World Ceramics: How was it made?

These large earth spirits were made by pressing clay into molds. The figures were made in a two-part mold and then joined together with a clay SLIP at the arms and legs. The heads were made in a separate pair of molds and set into the bodies. The same general principles of construction were followed in making animals and large-scale figures such as these, although the number of molds required was greater. By using molds, Chinese potters were able to create large-scale, three-dimensional pieces that were hollow, which prevented them from exploding in the kiln during firing. Molds also permitted the potters to satisfy the substantial commercial demand for burial sculpture. All works still had to be finished by hand, however, which allowed for greater detail and individual expression despite the mass quantities made.

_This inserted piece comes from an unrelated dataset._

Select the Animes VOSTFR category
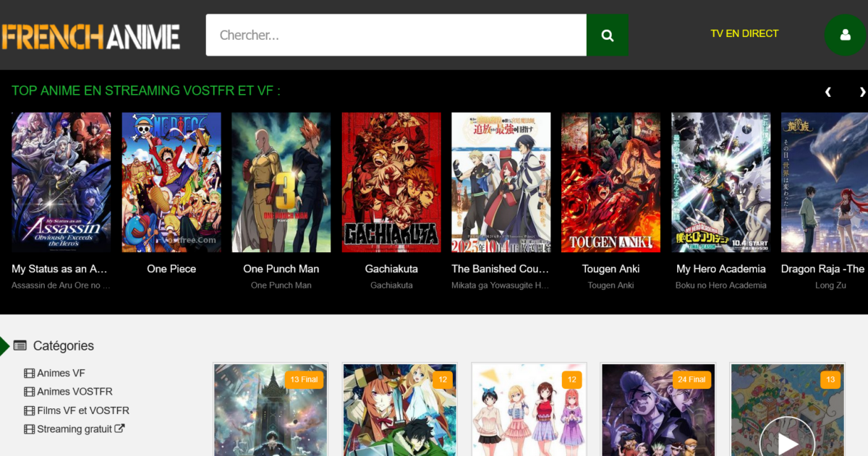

After the mold was completed, most tomb pieces, such as these earth spirits, were completely covered with a white slip. This process kept the iron content of the clay from discoloring the glazes, which were added next, and gave the colors a clearer, brighter quality. The colored glazes most often used were green, amber, and yellow, although the potter was not limited to these three colors, as these figures show. The colors were formed by adding iron, manganese, or copper to a clear lead glaze. Occasionally, rare and costly blue glazes were also applied. The blue coloring agent was cobalt, a highly sought-after import item first brought into China from the Middle East during this period. The scarcity of this fourth color suggests that it was usually reserved for the best and most striking pieces. The lavish use of the cobalt blue glaze on these figures indicates that they were commissioned by a wealthy family who could afford the rare and costly material. During the firing process, the lead glazes would run and streak, resulting in the luxuriously blended splashes and drips of color that typify T'ang ceramics.